According to the Environmental Protection Agency, an average American generates 4.38 pounds of trash every day, of which 1.51 pounds is recyclable and compostable. In 2013, Americans recovered over 64.7 million tons of waste through recycling, and over 22 tons through composting.
From zero-waste stadiums, to solar powered arenas, to robust-student and faculty-led initiatives, ASU and the Pac-12 are genuine leaders in college sports greening. Spurred by their common membership in the GSA, Pac-12 universities also recently completed the inaugural Pac-12 Zero Waste Challenge where rivals competed in athletic events for men’s basketball, women’s basketball, gymnastics, volleyball, soccer, softball and baseball.

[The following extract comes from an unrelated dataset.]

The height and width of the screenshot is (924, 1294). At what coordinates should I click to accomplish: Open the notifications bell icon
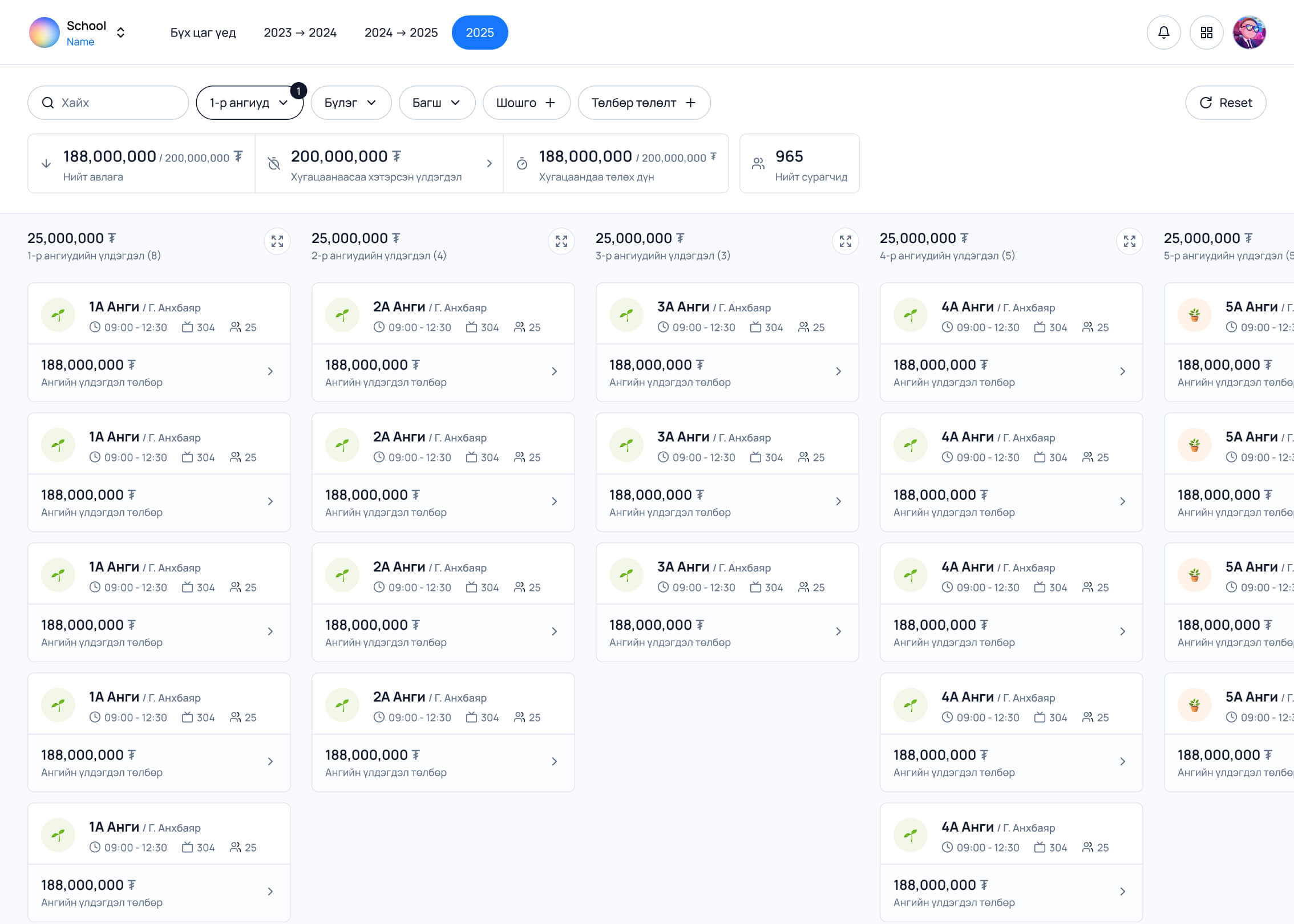click(1163, 33)
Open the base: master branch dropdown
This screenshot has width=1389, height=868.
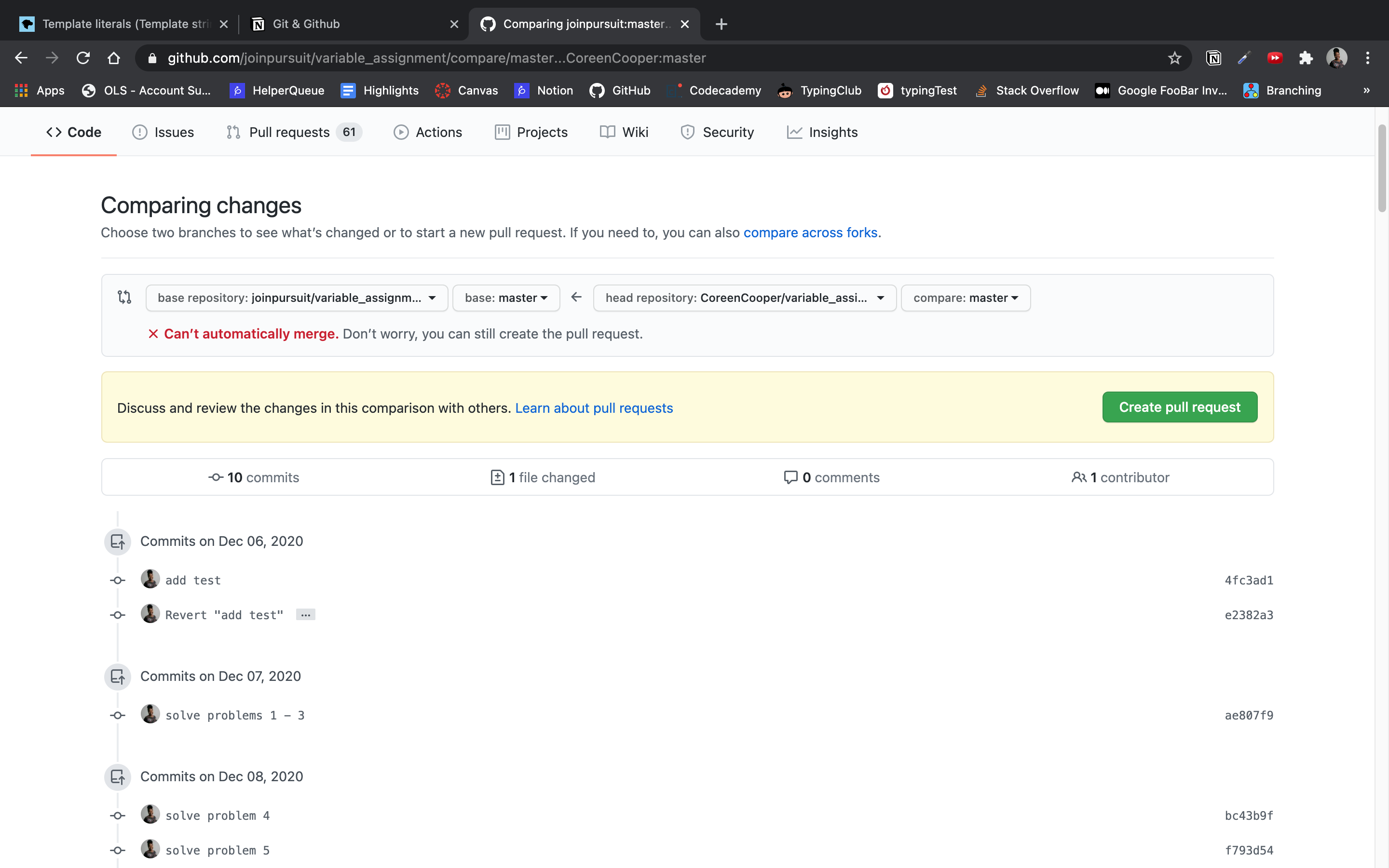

Sporting events at ASU have specifically been targeted as a place to educate students and the community on how to become more sustainable. More than 51,000 people were in attendance at last year’s Game Day Recycling Challenge, when the Sun Devils took on Washington State in the final home football game of the season. That day more than 67,000 pounds of waste was collected at Sun Devil Stadium with almost 52,000 pounds of it being recycled.
“It’s very rare to find a red trash receptacle at any of our sporting events,” said Peter Wozniak, manager of ASU’s athletic facilities. “We really do try and lead by example.” Wozniak added that in addition to using LED lighting and providing recycle bins at their sports facilities, ASU purchases sustainable cleaning supplies and encourages food suppliers to use recyclable products.
“We still have a long way to go where we need to be, but we’ve also come a long way from when we first started.”
Since launching nationally in March of 2011, the Green Sports Alliance has grown from six teams from six leagues to nearly 300 teams, venues and university from 20 leagues in 14 countries. Currently, 30 NCAA affiliated universities are members of the alliance.